An Analemma graphically demonstrating the actual Sun’s relation to the mean Sun during the year.

From my December 2nd 2014 post with updates:

The analemma is a graphical representation of a daily value called the Equation of Time. It’s best known use is in corrections to sundial time. The vertical axis is the sun’s declination or north-south position. It is highest at summer solstice and lowest at winter solstice. It is the result of two effects: the tilt of the Earth’s axis to the plane of the Earth’s orbit around the Sun, and the change in the Earth’s velocity around the Sun as the Earth moves from perihelion, its closest to the Sun in early January to aphelion, its most distant in July.

If the Earth’s orbit were circular, and it orbited the Sun at the same speed. The analemma would be skinnier and the north and south lobes would be of equal size. Since we’re closer to the Sun in the winter, we move faster than average around the Sun, so it appears to move faster eastward. That combines with the faster appearing movement of the sun crossing the closer hour lines at higher and lower declinations (latitudes). In the diagram above note that the vertical hour lines are slightly closer together at the bottom and the top, so the Sun, moving eastward each day crosses them quicker. Near the winter solstice the two effects work together making sunrise and sunset trending to be later than normal. For the summer solstice the eastward speed of the sun is slower than normal, because we’re farther from the Sun. This works against the effect of the earth’s tilt but cannot completely negate it, making the top of the loop smaller than the one at the bottom. The arrows show the speed and direction of the Sun at the solstices.

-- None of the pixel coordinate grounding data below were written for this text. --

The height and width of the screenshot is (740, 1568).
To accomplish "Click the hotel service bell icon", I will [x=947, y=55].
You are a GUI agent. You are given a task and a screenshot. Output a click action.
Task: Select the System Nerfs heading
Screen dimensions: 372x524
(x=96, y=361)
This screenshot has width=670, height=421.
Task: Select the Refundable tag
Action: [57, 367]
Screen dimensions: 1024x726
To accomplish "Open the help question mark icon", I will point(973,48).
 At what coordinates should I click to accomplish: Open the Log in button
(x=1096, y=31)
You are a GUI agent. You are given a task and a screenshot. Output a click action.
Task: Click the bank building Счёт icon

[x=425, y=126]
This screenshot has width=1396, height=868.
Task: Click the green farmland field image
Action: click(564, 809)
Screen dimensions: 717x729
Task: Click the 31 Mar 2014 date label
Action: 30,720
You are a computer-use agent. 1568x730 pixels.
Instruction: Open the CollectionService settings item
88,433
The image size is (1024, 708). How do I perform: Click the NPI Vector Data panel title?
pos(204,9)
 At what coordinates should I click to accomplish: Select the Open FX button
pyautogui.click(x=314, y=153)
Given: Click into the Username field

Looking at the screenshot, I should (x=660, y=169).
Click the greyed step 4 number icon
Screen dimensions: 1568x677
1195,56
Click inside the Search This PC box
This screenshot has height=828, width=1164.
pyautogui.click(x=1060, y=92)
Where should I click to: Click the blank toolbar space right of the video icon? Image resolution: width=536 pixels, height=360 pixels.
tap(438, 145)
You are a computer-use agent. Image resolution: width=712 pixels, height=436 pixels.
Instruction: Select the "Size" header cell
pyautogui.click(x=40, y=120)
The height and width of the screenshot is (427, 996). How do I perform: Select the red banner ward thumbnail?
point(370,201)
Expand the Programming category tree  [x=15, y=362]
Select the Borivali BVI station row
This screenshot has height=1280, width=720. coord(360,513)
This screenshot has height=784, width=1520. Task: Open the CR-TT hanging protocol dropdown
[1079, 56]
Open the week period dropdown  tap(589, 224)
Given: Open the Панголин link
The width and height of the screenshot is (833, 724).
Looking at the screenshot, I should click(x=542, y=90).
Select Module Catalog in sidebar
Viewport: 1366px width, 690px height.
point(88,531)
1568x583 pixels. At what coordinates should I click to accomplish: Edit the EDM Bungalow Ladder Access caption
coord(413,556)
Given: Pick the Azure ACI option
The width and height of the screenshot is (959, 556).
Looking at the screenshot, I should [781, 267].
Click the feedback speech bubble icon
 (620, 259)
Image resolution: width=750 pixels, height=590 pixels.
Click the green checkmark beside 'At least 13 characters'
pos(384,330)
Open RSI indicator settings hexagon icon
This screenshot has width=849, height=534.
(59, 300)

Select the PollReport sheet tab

In my month preview posts I generally mention the time of local noon for mid month.  I didn’t do it for this month. If the equation of time is zero our local solar noon, in the Interlochen/Traverse City area, the Sun is due south at 12:43 p.m. during Eastern Standard Time, because that time meridian of 75 degrees longitude runs through Philadelphia PA.  During daylight time it’s 60 degrees longitude, which clips the eastern edge of Nova Scotia.  On the top figure of the analemma, if the Sun is west of center, the Sun is fast and to the east is slow.  It changes rapidly in December, at the bottom end of the figure 8 when the Sun is farthest south.  Local solar noon on the first is at 12:31 p.m., and it will slow to 12:45 p.m. on the 31st.

To see real analemmas in the sky search for analemma images on the Internet. It takes a year to photograph one.